El Galaxy S22, buque insignia de Samsung, se posiciona como un dispositivo de alta gama, pero algunos aspectos técnicos revelan fallas importantes. A pesar de sus numerosas cualidades, varios defectos pueden afectar la experiencia del usuario y la durabilidad del smartphone.
Uno de los defectos principales del Galaxy S22 reside en la gestión del calor producido por su procesador Exynos 2200 (o Snapdragon 8 Gen 1 según las regiones). Bajo carga importante, especialmente durante sesiones de juego prolongadas o aplicaciones que demandan muchos recursos, el dispositivo tiende a alcanzar rápidamente temperaturas elevadas.
Este sobrecalentamiento provoca un fenómeno de throttling, es decir, una reducción automática de las frecuencias del procesador para evitar daños materiales. El resultado se traduce en una disminución de rendimiento perceptible que puede afectar la comodidad de uso, provocando ralentizaciones y una menor reactividad.
Los mecanismos de disipación térmica integrados en el S22, incluyendo una cámara de vapor y heat pipes, a veces tienen dificultades para contener el calor de manera efectiva, especialmente en un formato compacto que limita la circulación de aire. Este punto plantea dudas sobre la capacidad del smartphone para mantener su rendimiento a lo largo del tiempo.
El Galaxy S22 incorpora una batería de aproximadamente 3700 mAh, una capacidad relativamente modesta para un smartphone de esta gama. Asociada a una pantalla AMOLED de 120 Hz y un procesador potente, esta configuración genera un consumo de energía elevado.

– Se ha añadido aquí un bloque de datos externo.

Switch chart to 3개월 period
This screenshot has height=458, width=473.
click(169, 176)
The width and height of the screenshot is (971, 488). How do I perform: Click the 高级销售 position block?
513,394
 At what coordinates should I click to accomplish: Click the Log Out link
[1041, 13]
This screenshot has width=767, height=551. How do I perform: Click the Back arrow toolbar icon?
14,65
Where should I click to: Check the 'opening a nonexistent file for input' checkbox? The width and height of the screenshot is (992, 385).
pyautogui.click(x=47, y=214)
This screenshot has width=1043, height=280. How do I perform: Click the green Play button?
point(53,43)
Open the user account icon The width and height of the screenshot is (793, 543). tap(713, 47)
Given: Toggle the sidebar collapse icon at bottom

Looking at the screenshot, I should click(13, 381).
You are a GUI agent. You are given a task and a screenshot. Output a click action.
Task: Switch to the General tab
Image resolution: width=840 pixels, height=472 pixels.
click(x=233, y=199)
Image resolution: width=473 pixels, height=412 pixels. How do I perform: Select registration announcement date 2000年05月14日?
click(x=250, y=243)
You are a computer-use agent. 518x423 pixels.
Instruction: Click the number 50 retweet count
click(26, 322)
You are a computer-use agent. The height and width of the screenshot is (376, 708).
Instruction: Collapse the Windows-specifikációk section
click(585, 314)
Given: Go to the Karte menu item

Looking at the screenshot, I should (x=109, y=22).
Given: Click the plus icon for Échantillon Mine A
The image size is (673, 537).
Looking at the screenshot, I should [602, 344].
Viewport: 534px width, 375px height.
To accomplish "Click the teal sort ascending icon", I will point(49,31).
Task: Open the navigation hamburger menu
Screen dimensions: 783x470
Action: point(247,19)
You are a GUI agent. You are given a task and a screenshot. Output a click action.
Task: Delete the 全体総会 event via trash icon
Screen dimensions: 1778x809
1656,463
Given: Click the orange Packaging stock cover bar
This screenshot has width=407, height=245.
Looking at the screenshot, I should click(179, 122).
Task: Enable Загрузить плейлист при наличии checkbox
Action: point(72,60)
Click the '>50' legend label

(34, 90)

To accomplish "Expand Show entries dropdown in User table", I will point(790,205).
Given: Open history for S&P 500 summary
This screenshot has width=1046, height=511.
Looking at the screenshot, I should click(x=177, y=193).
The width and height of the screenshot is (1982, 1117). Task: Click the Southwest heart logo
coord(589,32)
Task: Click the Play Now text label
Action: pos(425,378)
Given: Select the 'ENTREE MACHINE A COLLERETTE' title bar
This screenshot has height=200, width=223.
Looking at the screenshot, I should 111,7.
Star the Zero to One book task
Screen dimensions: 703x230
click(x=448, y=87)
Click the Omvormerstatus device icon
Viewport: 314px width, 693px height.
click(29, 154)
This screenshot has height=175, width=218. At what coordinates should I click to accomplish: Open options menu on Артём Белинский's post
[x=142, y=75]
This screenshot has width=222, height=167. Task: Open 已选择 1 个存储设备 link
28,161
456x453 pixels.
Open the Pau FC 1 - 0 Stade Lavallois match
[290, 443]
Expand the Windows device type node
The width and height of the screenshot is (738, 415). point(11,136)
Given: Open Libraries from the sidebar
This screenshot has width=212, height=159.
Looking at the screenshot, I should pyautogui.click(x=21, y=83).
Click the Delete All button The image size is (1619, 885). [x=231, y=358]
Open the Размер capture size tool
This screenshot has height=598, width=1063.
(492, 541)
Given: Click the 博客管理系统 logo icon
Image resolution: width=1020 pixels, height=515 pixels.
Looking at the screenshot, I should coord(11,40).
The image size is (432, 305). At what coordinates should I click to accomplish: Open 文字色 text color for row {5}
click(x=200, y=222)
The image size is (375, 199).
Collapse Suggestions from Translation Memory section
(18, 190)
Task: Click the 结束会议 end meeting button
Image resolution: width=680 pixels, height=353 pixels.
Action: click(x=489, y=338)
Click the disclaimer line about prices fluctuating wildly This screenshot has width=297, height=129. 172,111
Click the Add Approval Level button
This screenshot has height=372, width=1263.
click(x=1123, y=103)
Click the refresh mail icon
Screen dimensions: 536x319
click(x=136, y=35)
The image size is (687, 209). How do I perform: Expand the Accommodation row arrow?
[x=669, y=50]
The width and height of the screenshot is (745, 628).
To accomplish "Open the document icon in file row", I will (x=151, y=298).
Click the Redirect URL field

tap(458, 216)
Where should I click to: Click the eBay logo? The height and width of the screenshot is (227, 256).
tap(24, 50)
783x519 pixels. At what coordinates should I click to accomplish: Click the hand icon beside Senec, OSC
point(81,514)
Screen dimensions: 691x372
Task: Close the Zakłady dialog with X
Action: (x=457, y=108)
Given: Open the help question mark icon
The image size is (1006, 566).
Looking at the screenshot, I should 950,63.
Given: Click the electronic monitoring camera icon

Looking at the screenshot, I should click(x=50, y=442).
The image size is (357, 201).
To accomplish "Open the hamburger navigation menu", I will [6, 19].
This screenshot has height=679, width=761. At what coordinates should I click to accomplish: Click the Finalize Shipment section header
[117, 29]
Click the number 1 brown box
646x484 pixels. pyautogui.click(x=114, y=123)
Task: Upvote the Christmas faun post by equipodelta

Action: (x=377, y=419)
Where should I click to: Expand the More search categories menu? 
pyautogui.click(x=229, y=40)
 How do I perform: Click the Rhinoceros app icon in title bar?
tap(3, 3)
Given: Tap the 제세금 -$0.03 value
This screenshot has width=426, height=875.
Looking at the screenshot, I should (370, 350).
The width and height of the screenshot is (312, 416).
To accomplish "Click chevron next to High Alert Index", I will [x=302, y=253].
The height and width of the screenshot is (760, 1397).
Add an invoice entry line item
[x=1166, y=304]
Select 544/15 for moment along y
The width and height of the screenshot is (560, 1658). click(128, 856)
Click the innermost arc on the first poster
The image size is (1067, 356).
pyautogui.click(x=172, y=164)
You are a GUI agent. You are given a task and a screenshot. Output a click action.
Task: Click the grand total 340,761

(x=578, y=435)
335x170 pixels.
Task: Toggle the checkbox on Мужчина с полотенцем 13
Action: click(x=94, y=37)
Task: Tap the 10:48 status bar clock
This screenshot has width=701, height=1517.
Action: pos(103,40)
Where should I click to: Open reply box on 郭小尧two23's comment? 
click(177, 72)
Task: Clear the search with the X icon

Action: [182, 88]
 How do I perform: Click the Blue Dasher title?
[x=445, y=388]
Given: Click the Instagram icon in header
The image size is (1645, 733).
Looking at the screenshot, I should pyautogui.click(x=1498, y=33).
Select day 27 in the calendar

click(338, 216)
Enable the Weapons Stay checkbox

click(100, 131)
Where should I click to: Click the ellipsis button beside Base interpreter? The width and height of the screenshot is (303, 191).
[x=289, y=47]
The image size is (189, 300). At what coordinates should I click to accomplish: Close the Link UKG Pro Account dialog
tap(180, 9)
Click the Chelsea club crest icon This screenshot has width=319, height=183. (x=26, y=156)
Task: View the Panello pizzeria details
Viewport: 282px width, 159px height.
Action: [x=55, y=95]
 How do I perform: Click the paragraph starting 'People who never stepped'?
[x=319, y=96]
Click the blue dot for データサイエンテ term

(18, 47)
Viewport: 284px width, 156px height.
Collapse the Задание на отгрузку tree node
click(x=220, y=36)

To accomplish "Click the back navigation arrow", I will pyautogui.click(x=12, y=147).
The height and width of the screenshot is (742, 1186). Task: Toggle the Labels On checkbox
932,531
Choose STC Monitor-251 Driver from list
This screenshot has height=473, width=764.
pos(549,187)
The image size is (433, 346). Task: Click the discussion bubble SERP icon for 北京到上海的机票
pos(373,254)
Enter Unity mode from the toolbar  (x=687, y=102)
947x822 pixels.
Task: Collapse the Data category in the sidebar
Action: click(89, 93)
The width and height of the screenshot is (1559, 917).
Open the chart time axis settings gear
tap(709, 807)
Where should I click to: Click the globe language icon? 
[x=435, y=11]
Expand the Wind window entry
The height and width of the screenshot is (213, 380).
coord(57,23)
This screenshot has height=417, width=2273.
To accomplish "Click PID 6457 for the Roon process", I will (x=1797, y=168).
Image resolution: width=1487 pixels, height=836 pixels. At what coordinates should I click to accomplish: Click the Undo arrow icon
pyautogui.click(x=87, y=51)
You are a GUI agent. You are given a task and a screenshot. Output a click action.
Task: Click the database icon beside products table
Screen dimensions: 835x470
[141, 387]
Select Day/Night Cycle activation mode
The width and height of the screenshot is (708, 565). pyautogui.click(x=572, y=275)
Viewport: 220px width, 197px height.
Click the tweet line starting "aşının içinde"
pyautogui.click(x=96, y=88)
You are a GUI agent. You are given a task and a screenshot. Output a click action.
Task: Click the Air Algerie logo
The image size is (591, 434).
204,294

En la práctica, la autonomía resulta insuficiente para durar un día completo con uso intensivo. La optimización de software, aunque mejorada a través de One UI 4.1, no compensa completamente esta limitación material. Algunos usuarios reportan una descarga rápida durante actividades como la navegación web, el streaming de video o los juegos.
Además, la gestión de la carga rápida es correcta pero no excepcional. El cargador incluido a menudo se limita a 25 W, lo que ralentiza los tiempos de recarga en comparación con algunos competidores que ofrecen tecnologías que superan los 50 W.
A pesar de las actualizaciones regulares, el Galaxy S22 se ve afectado por varias anomalías en su interfaz One UI. Se reportan bloqueos de aplicaciones, ralentizaciones temporales y bugs relacionados con la gestión de Bluetooth o Wi-Fi.
Estos fallos a veces están relacionados con la complejidad de la capa de software de Samsung, que integra numerosas funcionalidades y aplicaciones de terceros. Su coexistencia a veces genera conflictos o sobrecargas de memoria, afectando la fluidez general.
El tiempo necesario para corregir estos bugs puede ser largo, lo que perjudica la estabilidad del dispositivo a lo largo del tiempo, especialmente para los usuarios exigentes.
El Galaxy S22 utiliza un vidrio Gorilla Glass Victus+ que, aunque efectivo, no garantiza una resistencia óptima a los arañazos y golpes. Algunas pruebas independientes han mostrado que la pantalla sigue siendo vulnerable frente a objetos cotidianos, como llaves o monedas metálicas en un bolsillo.
Además, el marco de aluminio pulido del teléfono puede dañarse fácilmente con un uso intensivo, lo que deteriora la estética general del smartphone. Este punto es aún más sensible dado que la parte trasera de vidrio también es resbaladiza y propensa a las huellas dactilares, lo que a menudo requiere el uso de una protección adicional.
Si bien el módulo fotográfico del Galaxy S22 ofrece excelentes prestaciones en condiciones de luz óptimas, su comportamiento se degrada notablemente en baja luminosidad o en escenas de alto contraste. El ruido digital aumenta y los detalles finos se reproducen con menos precisión.
Además, algunos usuarios han observado incoherencias en el balance de blancos o un tratamiento HDR a veces demasiado agresivo, resultando en imágenes artificiales. Estas limitaciones se deben en parte al sensor principal y al procesamiento de software, que pueden tener dificultades frente a condiciones de iluminación complejas.